* WORK REQUIRED *
The material below contains a line with "This screenshot has width=1280, height=720." and a line with "The height and width of the screenshot is (586, 1096).". Copy exactly those two lines and all lines between them.

* INPUT FOR THIS TASK *

====================

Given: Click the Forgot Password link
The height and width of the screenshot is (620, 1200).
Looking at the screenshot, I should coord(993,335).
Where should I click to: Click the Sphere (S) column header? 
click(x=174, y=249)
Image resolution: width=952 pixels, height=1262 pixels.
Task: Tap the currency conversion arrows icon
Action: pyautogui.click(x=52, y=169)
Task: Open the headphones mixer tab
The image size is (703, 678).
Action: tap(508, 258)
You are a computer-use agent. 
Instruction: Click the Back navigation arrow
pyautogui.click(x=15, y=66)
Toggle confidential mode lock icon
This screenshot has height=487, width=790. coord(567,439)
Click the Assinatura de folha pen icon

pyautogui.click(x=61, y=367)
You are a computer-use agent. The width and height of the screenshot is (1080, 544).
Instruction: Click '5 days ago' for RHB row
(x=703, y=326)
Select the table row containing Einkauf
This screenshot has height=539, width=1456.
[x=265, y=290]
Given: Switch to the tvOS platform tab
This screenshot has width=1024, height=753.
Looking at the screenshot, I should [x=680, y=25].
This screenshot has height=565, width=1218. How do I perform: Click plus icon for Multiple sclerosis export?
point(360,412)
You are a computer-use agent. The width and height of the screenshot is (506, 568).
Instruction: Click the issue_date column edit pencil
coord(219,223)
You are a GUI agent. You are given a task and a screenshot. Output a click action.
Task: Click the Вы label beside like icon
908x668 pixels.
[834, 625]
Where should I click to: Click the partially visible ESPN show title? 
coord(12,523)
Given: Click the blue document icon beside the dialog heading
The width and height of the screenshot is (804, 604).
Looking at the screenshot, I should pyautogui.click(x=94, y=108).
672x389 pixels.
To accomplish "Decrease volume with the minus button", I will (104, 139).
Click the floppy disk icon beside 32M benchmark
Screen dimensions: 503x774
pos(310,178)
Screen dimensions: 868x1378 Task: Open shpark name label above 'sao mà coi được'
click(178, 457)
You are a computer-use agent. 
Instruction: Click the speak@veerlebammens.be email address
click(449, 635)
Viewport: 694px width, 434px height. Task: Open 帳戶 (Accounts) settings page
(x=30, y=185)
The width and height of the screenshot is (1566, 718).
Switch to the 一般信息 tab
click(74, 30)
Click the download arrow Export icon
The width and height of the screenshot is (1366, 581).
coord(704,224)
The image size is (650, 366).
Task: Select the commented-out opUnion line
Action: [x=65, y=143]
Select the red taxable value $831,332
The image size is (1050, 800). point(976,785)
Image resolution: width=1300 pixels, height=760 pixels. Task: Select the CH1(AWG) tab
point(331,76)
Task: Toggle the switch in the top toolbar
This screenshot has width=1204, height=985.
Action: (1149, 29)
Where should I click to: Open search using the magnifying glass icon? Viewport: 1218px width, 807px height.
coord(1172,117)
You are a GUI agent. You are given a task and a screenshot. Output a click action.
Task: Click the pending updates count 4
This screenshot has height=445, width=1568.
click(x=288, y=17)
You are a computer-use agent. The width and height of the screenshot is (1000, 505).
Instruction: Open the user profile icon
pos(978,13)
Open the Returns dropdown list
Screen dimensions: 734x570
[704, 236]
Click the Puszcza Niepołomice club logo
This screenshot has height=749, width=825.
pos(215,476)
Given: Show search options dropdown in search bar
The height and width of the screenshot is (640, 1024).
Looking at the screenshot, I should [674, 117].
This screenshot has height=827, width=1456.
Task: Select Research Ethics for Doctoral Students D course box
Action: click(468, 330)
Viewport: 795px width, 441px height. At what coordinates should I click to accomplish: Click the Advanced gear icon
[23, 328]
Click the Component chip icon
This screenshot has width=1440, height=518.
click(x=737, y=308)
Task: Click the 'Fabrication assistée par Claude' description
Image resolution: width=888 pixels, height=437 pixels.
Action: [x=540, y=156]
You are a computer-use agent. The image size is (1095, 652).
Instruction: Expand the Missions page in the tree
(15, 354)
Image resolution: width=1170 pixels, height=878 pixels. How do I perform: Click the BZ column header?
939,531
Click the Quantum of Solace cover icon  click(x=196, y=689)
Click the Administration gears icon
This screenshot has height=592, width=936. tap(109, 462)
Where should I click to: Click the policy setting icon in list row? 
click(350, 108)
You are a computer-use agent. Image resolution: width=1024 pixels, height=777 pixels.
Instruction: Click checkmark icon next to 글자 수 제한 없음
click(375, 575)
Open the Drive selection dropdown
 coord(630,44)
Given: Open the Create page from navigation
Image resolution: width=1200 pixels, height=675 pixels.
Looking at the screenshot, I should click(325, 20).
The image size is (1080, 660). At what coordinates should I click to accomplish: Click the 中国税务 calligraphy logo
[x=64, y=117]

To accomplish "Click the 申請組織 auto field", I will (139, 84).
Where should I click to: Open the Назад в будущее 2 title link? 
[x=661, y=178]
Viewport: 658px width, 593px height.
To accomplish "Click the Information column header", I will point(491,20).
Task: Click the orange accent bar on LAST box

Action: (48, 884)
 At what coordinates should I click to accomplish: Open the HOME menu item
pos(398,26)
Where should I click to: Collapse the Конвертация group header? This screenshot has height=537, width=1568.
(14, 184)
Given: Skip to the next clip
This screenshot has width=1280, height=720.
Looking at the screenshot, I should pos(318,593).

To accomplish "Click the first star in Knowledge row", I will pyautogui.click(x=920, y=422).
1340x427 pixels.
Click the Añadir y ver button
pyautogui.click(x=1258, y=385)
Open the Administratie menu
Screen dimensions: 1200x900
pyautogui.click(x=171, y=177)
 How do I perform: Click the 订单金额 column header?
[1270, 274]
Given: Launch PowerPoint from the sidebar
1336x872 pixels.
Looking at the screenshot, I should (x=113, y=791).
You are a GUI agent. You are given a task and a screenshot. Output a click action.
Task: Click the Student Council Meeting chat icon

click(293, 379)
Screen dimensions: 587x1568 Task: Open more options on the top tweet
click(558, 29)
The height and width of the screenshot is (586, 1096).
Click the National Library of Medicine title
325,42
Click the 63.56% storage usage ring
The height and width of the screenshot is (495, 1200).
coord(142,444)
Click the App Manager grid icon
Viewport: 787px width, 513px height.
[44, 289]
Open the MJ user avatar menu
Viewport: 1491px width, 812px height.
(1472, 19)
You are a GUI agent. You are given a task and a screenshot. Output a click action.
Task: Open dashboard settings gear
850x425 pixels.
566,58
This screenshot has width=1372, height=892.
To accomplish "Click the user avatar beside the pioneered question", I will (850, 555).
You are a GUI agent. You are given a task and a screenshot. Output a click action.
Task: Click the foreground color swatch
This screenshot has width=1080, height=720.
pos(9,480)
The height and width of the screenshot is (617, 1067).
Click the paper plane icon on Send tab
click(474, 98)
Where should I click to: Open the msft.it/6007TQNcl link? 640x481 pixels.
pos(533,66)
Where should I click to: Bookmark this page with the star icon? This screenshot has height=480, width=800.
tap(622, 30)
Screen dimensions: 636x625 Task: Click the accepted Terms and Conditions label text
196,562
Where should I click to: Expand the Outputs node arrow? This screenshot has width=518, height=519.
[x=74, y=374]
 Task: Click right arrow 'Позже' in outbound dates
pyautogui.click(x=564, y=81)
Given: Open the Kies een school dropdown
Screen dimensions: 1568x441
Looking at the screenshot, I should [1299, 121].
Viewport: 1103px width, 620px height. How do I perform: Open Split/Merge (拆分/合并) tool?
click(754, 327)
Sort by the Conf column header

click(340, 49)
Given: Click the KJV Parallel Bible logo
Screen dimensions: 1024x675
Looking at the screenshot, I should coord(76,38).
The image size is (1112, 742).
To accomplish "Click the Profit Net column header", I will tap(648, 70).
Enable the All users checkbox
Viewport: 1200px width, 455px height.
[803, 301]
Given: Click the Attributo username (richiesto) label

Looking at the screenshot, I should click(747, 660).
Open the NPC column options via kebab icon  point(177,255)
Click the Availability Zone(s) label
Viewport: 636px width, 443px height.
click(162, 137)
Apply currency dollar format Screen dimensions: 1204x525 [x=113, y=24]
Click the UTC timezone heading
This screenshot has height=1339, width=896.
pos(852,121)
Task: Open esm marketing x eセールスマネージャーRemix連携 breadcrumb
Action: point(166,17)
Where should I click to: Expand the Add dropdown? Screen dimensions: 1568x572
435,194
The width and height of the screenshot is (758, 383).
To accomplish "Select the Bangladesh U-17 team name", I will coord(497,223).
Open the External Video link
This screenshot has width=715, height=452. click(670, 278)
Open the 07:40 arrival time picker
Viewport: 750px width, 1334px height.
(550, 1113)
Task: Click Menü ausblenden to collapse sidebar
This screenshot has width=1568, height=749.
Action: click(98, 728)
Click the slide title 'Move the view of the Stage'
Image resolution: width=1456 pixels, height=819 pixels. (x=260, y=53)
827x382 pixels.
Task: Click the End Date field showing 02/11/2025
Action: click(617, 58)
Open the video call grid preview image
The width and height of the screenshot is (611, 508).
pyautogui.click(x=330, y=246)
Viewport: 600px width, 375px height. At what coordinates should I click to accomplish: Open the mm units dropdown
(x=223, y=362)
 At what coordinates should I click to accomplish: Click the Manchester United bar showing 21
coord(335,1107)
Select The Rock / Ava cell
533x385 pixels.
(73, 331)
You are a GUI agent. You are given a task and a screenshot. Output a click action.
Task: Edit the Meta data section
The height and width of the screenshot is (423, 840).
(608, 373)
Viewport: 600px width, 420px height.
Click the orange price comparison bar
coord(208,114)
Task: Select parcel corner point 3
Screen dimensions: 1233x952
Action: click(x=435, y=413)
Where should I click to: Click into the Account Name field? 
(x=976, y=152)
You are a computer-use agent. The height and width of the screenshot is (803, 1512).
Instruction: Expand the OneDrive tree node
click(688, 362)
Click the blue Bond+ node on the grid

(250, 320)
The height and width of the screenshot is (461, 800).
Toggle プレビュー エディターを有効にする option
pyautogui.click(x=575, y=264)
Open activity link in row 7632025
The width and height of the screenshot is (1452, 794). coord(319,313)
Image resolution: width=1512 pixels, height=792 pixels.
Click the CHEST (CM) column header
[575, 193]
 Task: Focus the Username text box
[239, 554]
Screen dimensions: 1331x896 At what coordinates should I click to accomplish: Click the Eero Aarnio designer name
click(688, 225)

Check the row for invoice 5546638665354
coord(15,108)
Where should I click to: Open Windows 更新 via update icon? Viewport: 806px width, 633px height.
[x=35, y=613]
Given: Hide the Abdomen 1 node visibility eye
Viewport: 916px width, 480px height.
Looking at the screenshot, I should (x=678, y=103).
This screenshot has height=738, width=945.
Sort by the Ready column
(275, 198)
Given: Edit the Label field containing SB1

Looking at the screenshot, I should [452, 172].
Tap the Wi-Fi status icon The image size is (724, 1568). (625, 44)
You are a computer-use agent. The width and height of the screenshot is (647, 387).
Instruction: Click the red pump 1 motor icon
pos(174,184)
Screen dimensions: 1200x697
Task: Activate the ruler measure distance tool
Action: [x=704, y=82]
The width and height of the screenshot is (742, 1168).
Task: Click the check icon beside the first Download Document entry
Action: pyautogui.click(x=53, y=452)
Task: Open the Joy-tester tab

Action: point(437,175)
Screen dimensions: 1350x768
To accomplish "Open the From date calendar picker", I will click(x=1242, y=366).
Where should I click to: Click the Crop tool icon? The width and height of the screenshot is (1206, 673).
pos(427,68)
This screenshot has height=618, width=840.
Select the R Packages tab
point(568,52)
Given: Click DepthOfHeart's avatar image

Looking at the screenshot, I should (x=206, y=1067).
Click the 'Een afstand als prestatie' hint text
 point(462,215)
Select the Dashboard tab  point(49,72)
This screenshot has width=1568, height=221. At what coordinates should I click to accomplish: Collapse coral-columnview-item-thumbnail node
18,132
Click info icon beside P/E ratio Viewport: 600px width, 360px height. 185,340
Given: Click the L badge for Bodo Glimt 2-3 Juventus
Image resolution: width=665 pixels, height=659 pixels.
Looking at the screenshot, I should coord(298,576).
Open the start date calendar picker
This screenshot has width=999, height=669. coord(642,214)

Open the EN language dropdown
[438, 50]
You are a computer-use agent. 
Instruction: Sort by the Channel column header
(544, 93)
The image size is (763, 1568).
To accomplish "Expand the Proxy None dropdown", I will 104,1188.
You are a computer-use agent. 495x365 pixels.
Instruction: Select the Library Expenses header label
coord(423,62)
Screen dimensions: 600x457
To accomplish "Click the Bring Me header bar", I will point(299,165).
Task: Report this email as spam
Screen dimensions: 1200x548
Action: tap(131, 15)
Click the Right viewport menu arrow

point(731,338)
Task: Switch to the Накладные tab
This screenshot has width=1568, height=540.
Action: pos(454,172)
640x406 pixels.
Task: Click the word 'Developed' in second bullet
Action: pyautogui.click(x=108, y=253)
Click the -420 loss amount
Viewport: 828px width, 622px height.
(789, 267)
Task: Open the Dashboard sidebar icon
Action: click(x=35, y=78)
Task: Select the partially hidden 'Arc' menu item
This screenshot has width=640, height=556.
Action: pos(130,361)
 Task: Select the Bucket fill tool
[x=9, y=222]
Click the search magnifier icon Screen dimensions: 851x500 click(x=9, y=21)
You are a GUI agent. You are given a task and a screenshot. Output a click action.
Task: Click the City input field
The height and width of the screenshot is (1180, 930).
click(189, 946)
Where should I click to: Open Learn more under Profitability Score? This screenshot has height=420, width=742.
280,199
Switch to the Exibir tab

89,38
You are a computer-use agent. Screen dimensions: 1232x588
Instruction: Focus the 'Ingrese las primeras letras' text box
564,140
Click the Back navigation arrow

====================

* WRITTEN SOLUTION *
This screenshot has width=1280, height=720.
Looking at the screenshot, I should pos(318,593).

To accomplish "Click the first star in Knowledge row", I will pyautogui.click(x=920, y=422).
1340x427 pixels.
Click the Añadir y ver button
pyautogui.click(x=1258, y=385)
Open the Administratie menu
Screen dimensions: 1200x900
pyautogui.click(x=171, y=177)
 How do I perform: Click the 订单金额 column header?
[1270, 274]
Given: Launch PowerPoint from the sidebar
1336x872 pixels.
Looking at the screenshot, I should (x=113, y=791).
You are a GUI agent. You are given a task and a screenshot. Output a click action.
Task: Click the Student Council Meeting chat icon

click(293, 379)
Screen dimensions: 587x1568 Task: Open more options on the top tweet
click(558, 29)
The height and width of the screenshot is (586, 1096).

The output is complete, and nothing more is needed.